Antaeotricha sellifera

Scientific classification
- Kingdom: Animalia
- Phylum: Arthropoda
- Class: Insecta
- Order: Lepidoptera
- Family: Depressariidae
- Genus: Antaeotricha
- Species: A. sellifera
- Binomial name: Antaeotricha sellifera Meyrick, 1925

= Antaeotricha sellifera =

- Authority: Meyrick, 1925

Species of moth

Antaeotricha sellifera is a species of moth belonging to the Depressariidae family. It was described by Edward Meyrick in 1925. It is found in Brazil.

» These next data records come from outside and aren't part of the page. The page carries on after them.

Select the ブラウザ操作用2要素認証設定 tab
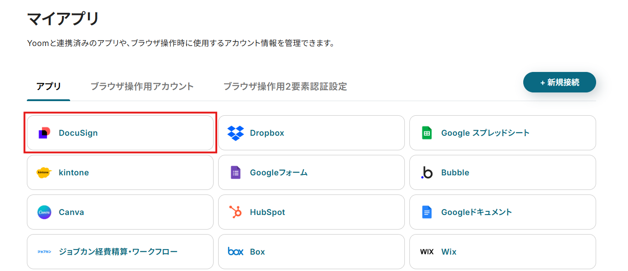(x=285, y=87)
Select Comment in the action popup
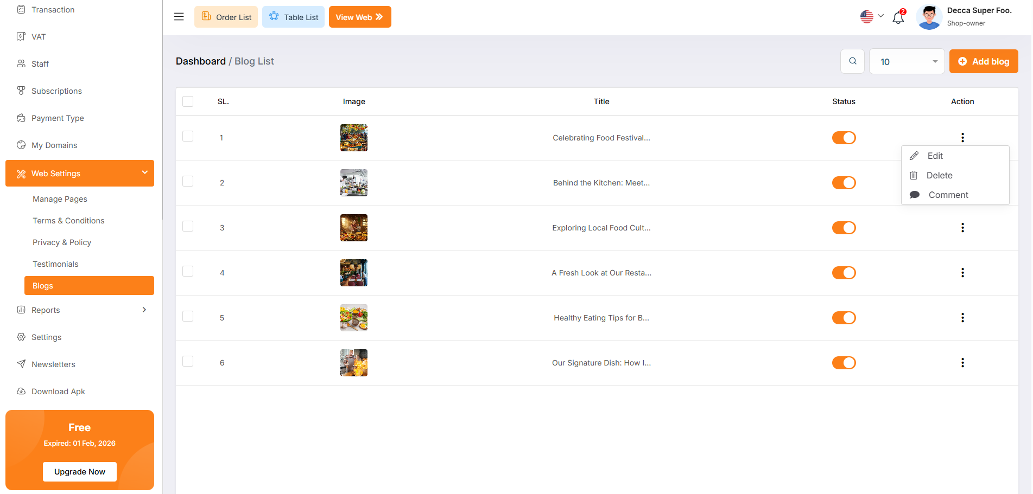The image size is (1033, 494). click(948, 195)
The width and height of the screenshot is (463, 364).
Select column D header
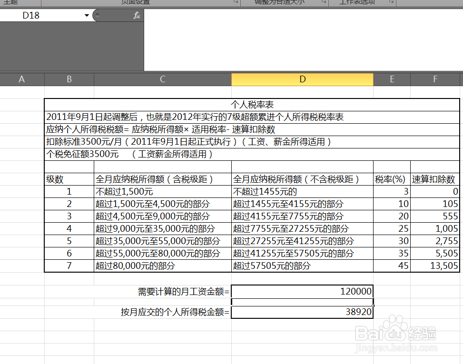[302, 79]
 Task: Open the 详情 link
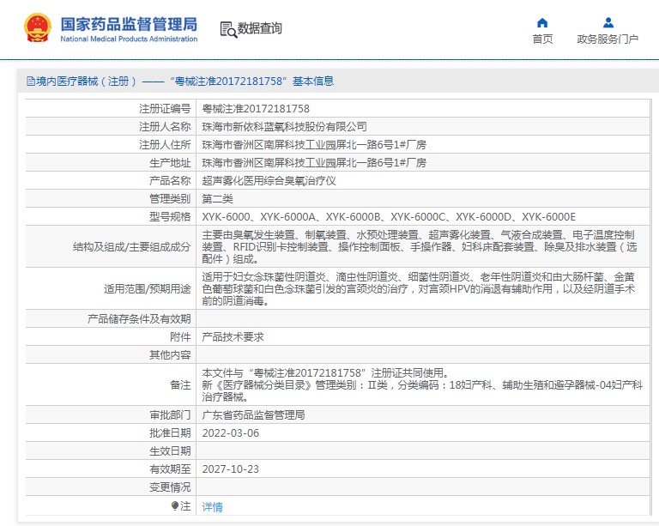point(212,507)
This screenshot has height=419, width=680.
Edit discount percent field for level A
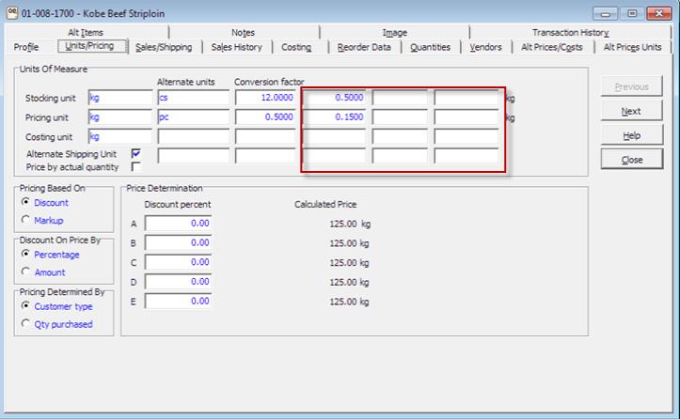178,224
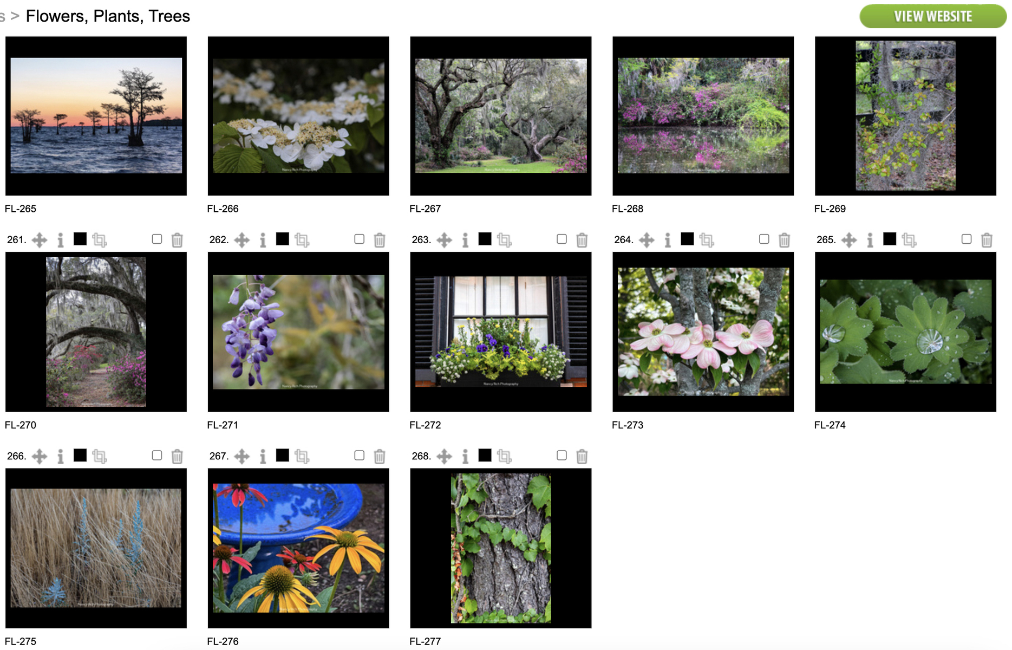This screenshot has width=1012, height=650.
Task: Click black background swatch for image 264
Action: click(687, 239)
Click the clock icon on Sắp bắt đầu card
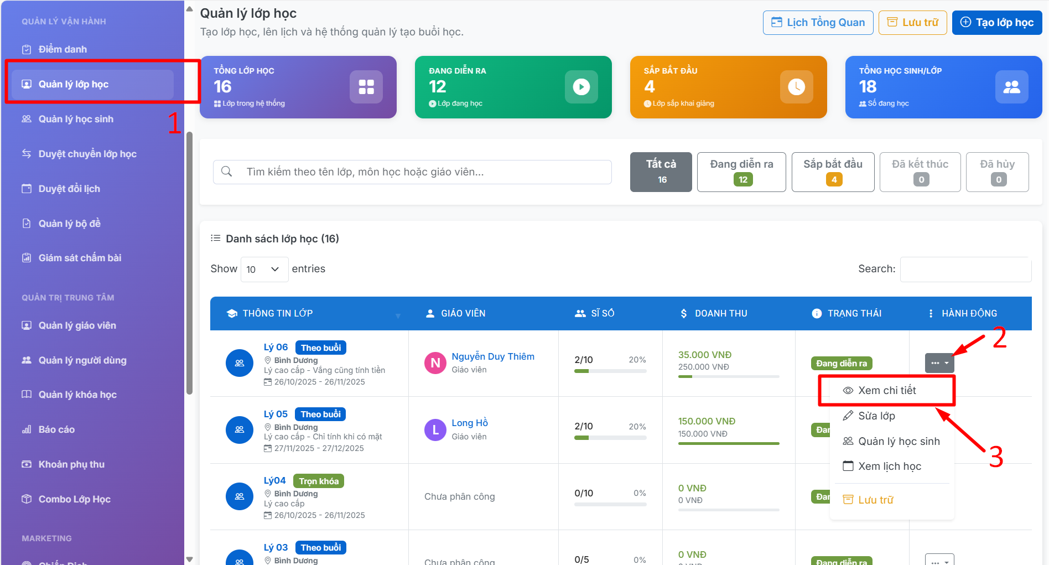 pyautogui.click(x=796, y=87)
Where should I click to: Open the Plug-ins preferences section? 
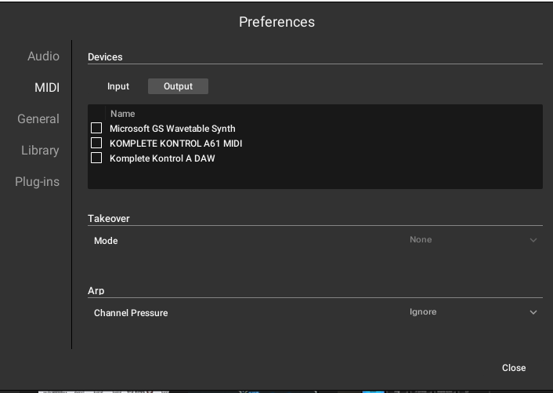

The wingspan is about 15 mm. The forewings are ochreous-white with a dark fuscous basal patch occupying one-fourth of the wing, streaked blackish on the fold, the edge rather convex and somewhat projecting above and below the middle, the dorsal edge brownish. There is a grey patch extending on the dorsum from before the middle to near the tornus, the anterior half not reaching the middle, the posterior half reaching two-thirds across the wing, the second discal stigma forming a strong transverse black spot placed in the angle of this, and a series of three cloudy blackish-grey spots surrounding this behind and beneath and continued by three smaller irregular spots towards the costa before the middle. A marginal series of blackish linear marks is found around the posterior half of the costa and termen, with some slight grey suffusion around the apex. The hindwings are light grey, the apex slenderly white, with two small dark fuscous marginal marks. The costa is expanded on the basal half, with a strong projecting fringe of white and grey scales and a whitish subcostal hairpencil reaching to beyond the middle lying beneath the forewings.